# Work instruction
Copy only what lies from the line containing "This screenshot has" through the line containing "Task: Toggle ripchord to play mode" in the entries below, keeping both end lines exact and dropping every picture.

# Data for processing
——

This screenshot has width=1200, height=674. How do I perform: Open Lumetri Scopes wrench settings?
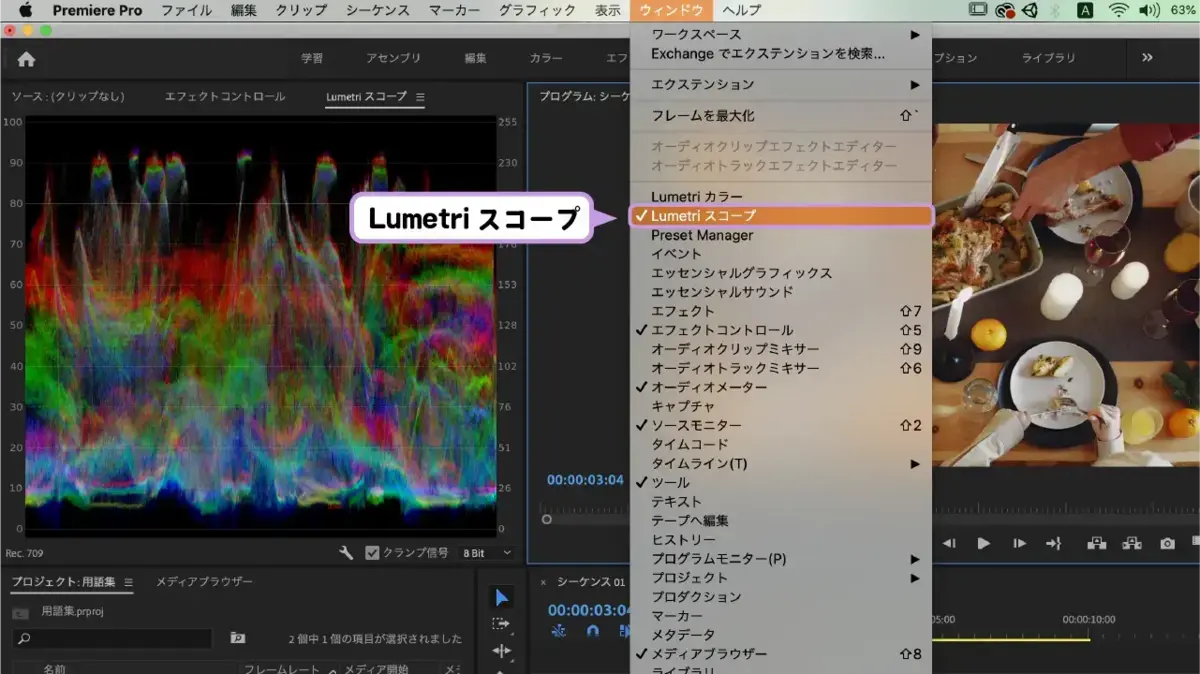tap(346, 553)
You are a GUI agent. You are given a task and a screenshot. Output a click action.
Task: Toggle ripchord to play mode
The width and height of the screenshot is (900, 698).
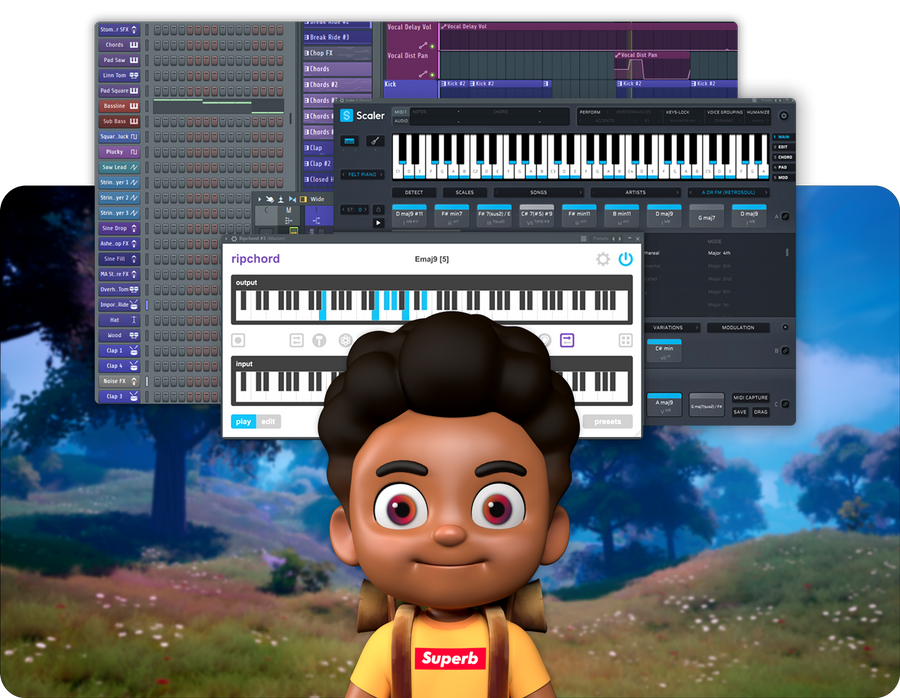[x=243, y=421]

——

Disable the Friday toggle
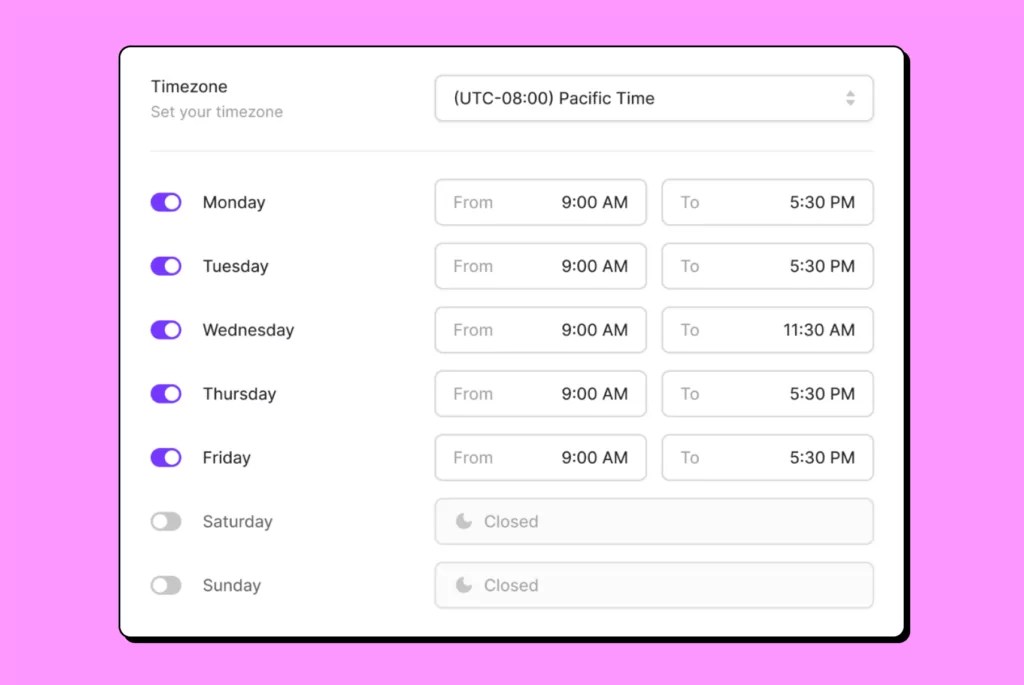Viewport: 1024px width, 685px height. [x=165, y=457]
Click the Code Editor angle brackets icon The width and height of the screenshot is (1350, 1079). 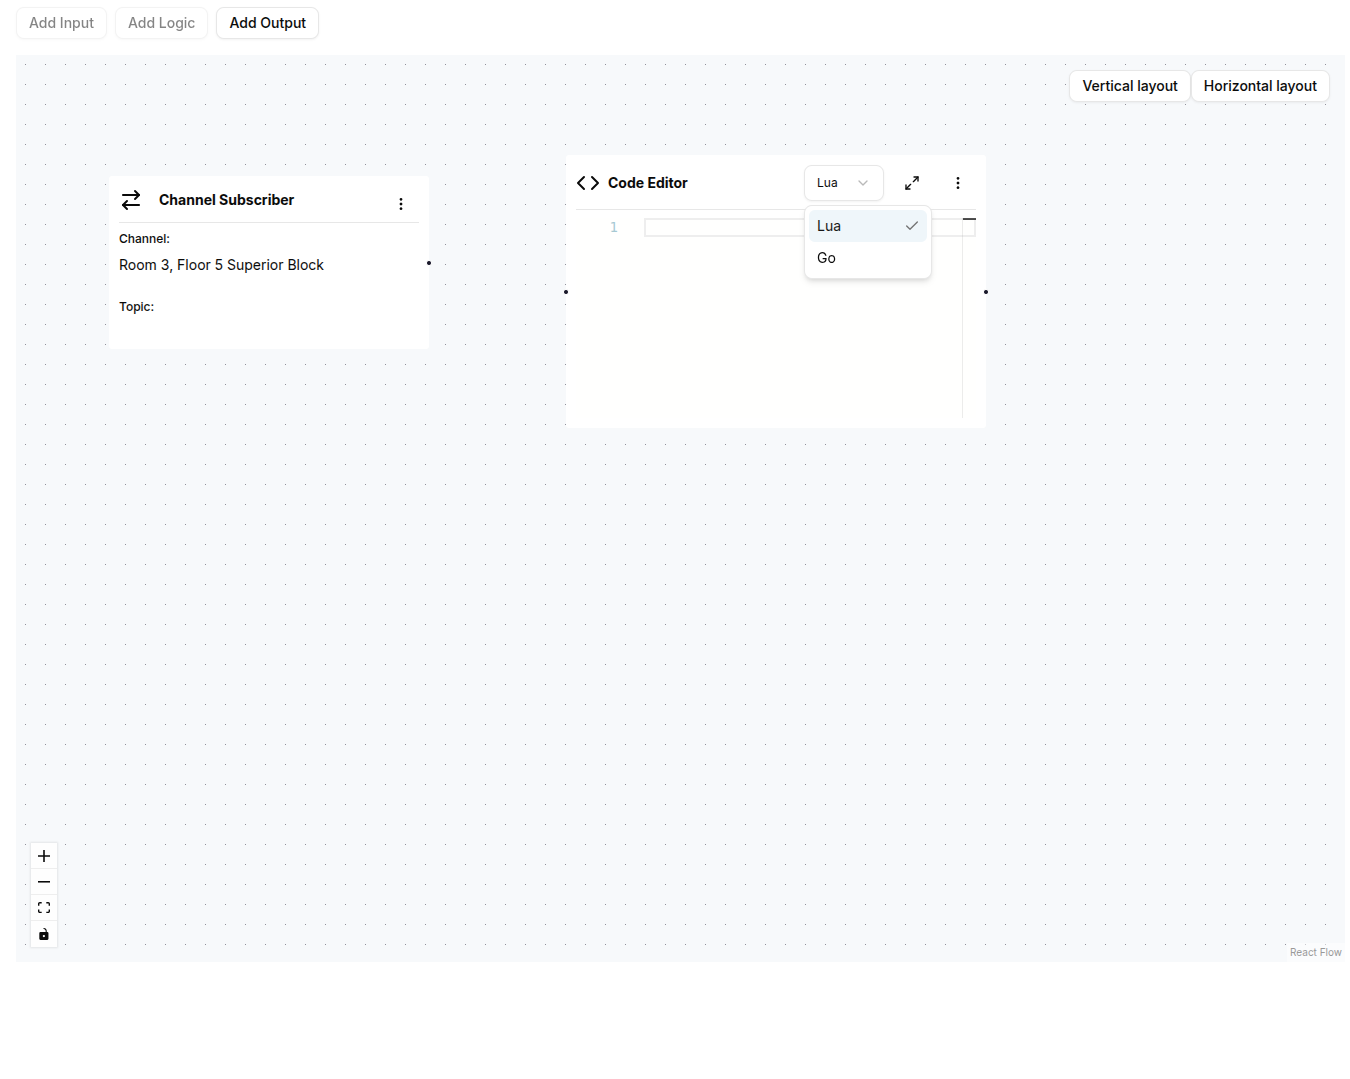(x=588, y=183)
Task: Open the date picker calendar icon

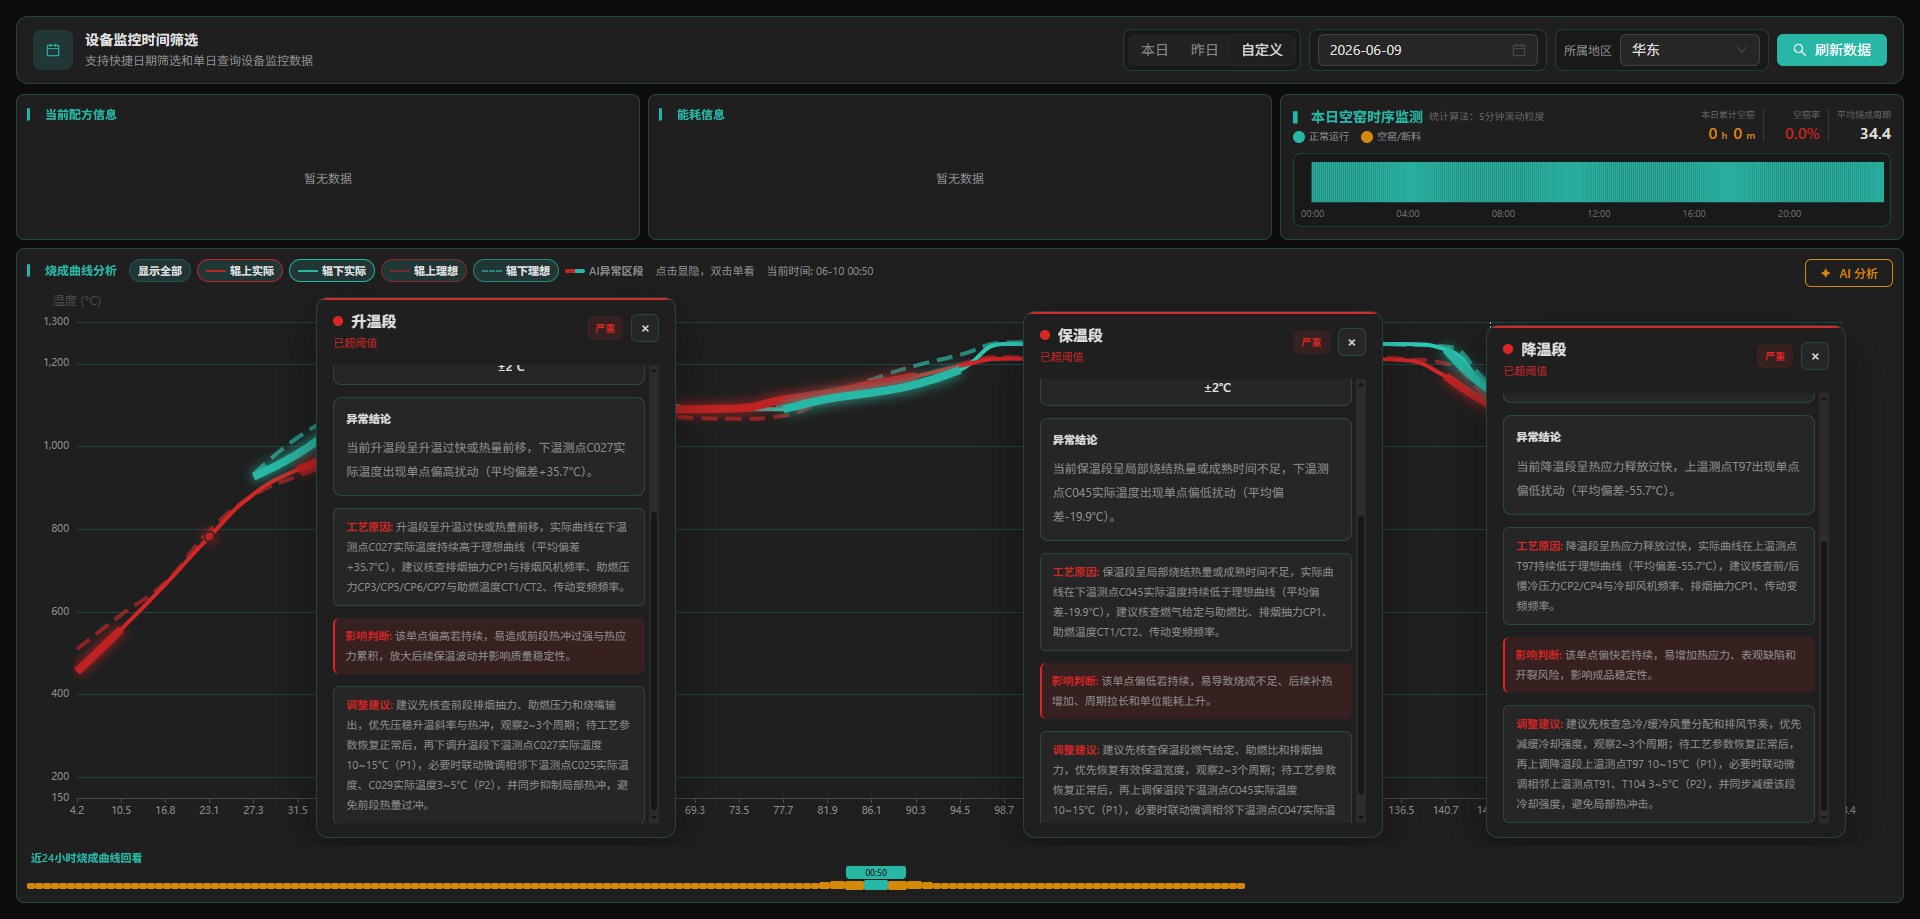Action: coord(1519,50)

——

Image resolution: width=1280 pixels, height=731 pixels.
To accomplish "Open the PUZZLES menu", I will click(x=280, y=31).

——

# Task solution
This screenshot has width=1200, height=674. How do I perform: Open Lumetri Scopes wrench settings?
tap(346, 553)
You are a GUI agent. You are given a task and a screenshot. Output a click action.
Task: Toggle ripchord to play mode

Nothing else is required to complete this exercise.